Возможен ли компромисс между двумя крайними точками зрения, высказанными «в деле о спорном наследстве» обеими претендующими на него сторонами в XIX — начале XX в.? На первый взгляд, такой компромисс был найден в официальной советской историографии. Как доказывали советские историки, создателями Киева в равной мере должны считаться предки всех трех восточнославянских народов (украинцев, русских, белорусов) — население Киевской Руси, так называемый древнерусский народ. При этом постоянно подчеркивались однородность населения и единообразие культуры, языка, обычаев и политико-экономических условий на всей территории Киевской Руси. А естественные сомнения в отсутствии на протяжении всего этого громадного пространства каких-либо региональных особенностей и отличий числились по разряду «буржуазного национализма». Складывалось впечатление, что трогательное единство «древнерусского народа» есть не что иное, как проекция в прошлое «новой исторической общности — советского народа».

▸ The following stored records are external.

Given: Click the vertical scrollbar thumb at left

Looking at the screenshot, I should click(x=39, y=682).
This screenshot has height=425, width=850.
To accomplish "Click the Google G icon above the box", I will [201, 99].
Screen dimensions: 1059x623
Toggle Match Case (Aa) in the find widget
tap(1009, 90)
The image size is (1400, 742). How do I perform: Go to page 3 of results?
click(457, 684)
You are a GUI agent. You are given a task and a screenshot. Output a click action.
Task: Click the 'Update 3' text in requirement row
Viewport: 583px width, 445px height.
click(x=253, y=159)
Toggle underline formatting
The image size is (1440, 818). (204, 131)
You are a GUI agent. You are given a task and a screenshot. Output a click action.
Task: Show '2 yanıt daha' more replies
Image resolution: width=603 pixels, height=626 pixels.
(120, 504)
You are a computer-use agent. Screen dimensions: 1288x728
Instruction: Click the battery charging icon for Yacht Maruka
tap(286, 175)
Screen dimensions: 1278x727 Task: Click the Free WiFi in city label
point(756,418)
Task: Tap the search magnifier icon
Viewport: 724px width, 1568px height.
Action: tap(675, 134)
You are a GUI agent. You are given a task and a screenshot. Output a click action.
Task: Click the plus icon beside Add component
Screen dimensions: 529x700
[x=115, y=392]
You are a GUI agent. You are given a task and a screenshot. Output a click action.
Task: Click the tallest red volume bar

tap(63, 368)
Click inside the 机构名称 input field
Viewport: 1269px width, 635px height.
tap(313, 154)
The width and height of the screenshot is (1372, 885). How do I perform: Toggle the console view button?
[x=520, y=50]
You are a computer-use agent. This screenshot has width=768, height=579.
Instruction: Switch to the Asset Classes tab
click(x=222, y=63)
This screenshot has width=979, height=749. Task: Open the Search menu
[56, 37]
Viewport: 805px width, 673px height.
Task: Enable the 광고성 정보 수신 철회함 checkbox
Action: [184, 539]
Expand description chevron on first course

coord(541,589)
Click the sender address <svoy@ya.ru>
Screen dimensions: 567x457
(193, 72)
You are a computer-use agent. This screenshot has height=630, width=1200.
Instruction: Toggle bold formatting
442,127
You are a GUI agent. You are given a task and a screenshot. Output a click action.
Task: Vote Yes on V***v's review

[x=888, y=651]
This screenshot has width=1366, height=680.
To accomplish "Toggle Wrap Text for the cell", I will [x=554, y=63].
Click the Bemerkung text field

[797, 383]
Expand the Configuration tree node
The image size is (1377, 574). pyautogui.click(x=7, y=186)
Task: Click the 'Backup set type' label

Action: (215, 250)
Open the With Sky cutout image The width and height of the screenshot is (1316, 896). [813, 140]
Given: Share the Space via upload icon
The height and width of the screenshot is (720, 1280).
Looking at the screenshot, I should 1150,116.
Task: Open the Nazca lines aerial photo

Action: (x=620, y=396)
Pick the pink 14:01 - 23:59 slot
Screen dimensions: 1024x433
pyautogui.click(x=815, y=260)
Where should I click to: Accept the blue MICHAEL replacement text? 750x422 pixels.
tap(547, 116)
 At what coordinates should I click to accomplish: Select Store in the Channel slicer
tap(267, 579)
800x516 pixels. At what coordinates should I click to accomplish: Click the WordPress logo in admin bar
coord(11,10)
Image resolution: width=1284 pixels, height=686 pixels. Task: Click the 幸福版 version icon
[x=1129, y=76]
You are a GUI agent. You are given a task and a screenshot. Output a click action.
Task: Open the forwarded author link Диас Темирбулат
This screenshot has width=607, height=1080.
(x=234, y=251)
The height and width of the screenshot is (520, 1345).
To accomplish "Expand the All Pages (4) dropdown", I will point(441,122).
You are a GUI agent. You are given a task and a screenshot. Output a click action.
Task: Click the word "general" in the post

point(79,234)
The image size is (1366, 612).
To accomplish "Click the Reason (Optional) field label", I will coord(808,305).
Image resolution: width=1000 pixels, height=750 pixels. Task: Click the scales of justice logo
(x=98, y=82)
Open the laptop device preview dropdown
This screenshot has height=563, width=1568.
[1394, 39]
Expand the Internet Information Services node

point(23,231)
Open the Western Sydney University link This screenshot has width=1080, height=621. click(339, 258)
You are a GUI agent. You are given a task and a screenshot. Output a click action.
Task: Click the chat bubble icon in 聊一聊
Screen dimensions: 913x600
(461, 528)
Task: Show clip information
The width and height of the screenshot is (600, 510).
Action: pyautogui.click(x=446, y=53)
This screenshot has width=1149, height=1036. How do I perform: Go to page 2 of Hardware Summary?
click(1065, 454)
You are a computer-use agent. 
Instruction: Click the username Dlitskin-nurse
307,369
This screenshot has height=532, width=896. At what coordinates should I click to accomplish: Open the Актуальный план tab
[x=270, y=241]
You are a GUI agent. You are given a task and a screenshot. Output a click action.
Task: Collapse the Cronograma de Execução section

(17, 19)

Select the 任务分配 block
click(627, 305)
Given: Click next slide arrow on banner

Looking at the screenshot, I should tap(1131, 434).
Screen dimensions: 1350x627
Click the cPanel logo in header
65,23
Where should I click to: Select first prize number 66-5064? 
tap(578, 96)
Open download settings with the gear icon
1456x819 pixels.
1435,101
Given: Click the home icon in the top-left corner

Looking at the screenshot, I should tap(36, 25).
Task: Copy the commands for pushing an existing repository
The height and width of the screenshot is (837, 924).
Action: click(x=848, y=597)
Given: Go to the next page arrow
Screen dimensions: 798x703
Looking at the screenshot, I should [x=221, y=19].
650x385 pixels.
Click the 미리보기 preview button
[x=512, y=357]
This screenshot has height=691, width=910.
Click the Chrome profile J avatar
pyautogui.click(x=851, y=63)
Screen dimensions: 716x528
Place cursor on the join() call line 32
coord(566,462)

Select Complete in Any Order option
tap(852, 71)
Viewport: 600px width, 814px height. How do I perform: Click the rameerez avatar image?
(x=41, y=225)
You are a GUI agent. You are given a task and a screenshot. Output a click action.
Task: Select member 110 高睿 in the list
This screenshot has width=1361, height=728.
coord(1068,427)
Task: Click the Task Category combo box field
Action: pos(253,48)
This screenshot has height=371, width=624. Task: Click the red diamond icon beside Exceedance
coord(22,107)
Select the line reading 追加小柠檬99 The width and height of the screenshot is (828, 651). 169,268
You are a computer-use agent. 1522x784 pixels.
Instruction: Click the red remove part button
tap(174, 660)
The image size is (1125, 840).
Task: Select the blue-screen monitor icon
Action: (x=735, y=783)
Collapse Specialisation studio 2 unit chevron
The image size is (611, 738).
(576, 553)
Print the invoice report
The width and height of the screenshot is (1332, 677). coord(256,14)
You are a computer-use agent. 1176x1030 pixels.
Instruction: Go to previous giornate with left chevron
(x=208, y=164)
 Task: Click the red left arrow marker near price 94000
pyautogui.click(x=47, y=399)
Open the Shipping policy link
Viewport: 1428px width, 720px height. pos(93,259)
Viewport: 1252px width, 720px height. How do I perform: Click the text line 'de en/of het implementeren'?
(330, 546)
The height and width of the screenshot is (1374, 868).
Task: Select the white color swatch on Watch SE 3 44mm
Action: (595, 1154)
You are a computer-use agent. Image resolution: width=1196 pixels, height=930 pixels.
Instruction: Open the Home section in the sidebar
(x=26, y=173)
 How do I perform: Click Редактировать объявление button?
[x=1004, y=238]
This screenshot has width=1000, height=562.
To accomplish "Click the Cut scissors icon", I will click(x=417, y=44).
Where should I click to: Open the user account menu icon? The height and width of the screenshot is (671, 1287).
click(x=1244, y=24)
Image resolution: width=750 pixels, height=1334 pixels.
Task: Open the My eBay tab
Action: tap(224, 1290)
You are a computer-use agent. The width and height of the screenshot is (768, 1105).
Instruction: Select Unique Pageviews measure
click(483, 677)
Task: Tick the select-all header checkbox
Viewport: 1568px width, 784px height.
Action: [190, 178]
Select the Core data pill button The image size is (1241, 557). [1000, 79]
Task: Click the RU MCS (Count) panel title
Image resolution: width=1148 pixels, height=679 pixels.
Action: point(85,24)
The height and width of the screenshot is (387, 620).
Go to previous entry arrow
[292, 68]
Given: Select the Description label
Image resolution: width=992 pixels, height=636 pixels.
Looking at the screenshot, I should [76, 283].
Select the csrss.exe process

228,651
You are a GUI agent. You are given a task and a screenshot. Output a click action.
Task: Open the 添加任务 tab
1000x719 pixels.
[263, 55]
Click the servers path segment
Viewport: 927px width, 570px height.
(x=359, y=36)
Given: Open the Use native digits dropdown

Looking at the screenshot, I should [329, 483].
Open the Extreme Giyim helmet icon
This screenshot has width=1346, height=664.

Как бы то ни было, официальная теория советских историков постепенно вытеснила некогда общепринятую точку зрения официальных русских историков XIX в.— на нынешний взгляд безосновательную хотя бы уже потому, что Киев пал задолго до формирования всех трех современных наций. Которой же из них, в самом деле, принадлежит его древняя история? Быть может, подобно истории Древнего Рима, она принадлежит... истории? Вопрос риторический. Но вот отнюдь не риторические вопросы, на которые советская историография за все годы своего существования так и не смогла дать внятных ответов. Почему на базе восточнославянских племен возникли именно три нации — не больше и не меньше? И какова все-таки роль в этом процессе их прошлого — эпохи Киевской Руси? Не принимать же всерьез ответы о нашествии монголо-татар и об отделении будущих украинского и белорусского народов от будущего русского в литовско-польском государстве? Кстати, эти ответы находятся в вопиющем противоречии и с марксистским пониманием истории, которого во всех иных случаях советские ученые строго придерживались, всегда подчеркивая, что нации развиваются под влиянием прежде всего внутренних социально-экономических факторов. А тут все выходит наоборот: мол, если бы не монголо-татары и литовцы (т. е. факторы явно внешние), не развиться бы трем нациям из «древнерусской народности»...

Короче говоря, все эти «споры о наследстве» доказывают лишь одно — а именно то, насколько трудно отделимы чисто научные проблемы от политических и идеологических, когда речь заходит об истории Киевской Руси.